━━━ Records shown

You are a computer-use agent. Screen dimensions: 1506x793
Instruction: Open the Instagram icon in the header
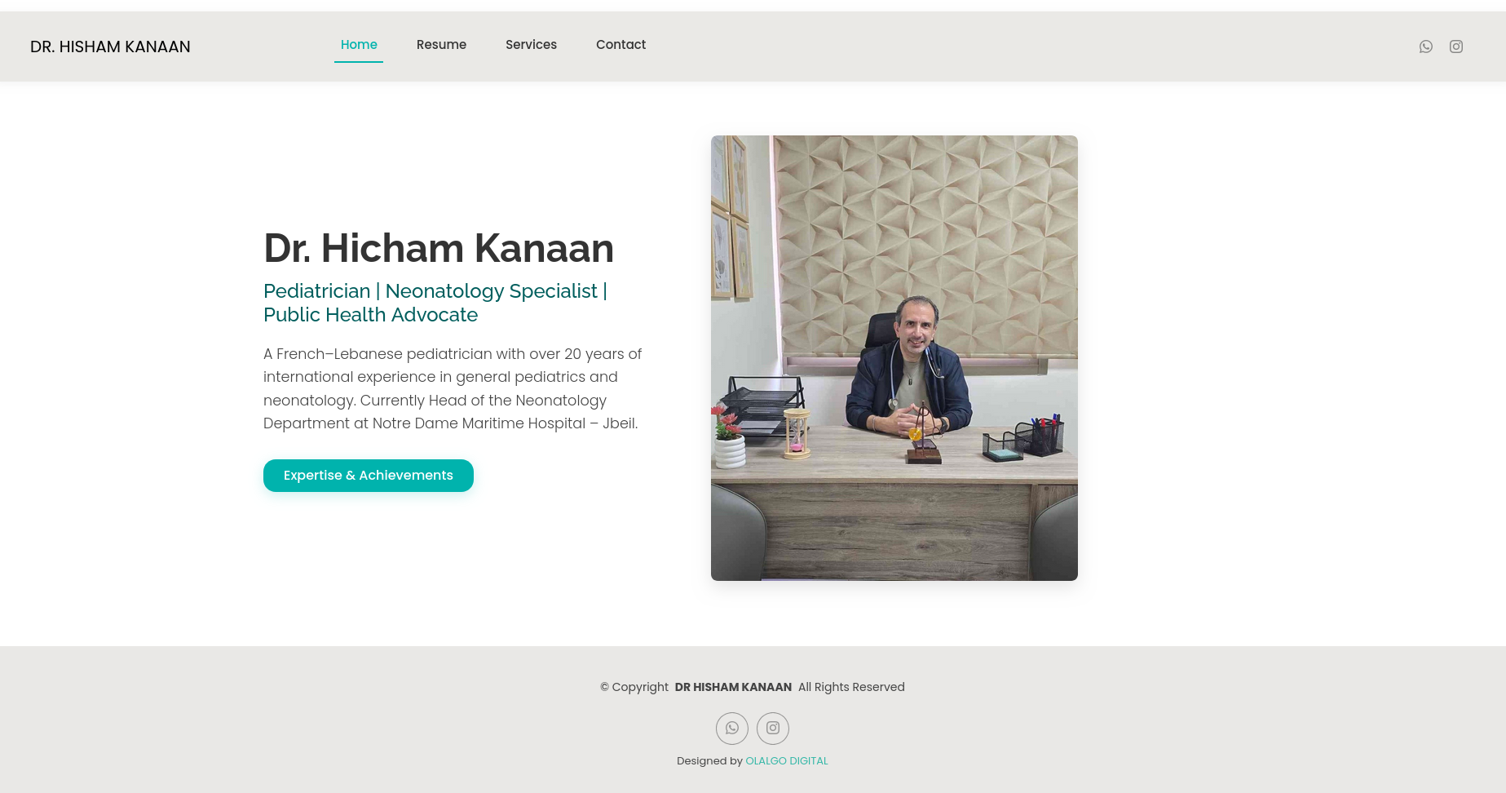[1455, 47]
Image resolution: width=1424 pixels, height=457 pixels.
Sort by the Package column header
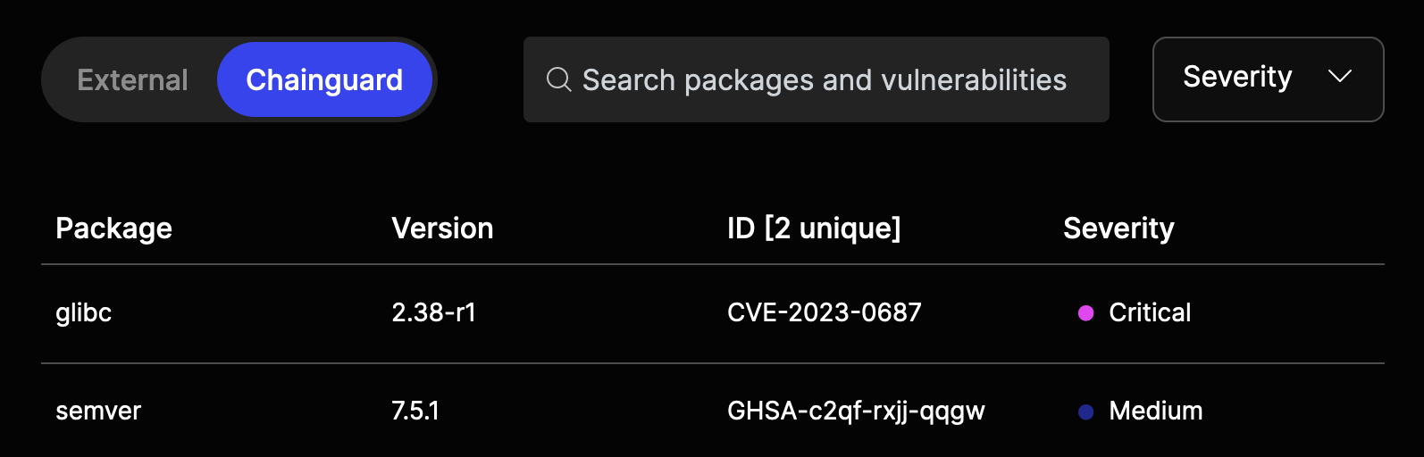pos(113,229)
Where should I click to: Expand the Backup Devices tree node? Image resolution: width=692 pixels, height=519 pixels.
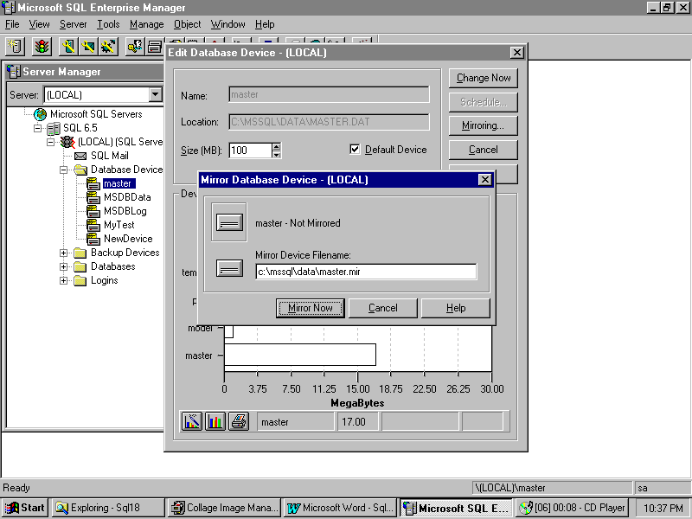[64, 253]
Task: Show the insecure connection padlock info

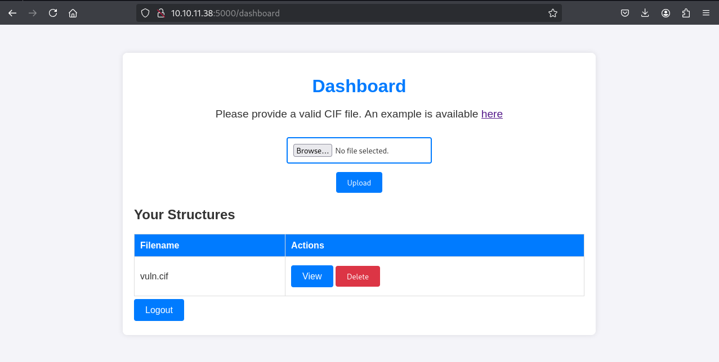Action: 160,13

━━━━━━

> _Exercise_: Since the pictures are not wanted, set down only the rest of each record, exactly as above.

> _Your solution_:
You are a computer-use agent. Screen dimensions: 1506x793
Instruction: Open the Instagram icon in the header
[1455, 47]
Image resolution: width=1424 pixels, height=457 pixels.
Sort by the Package column header
pos(113,229)
Where should I click to: Expand the Backup Devices tree node? Image resolution: width=692 pixels, height=519 pixels.
[64, 253]
Task: Show the insecure connection padlock info

Action: 160,13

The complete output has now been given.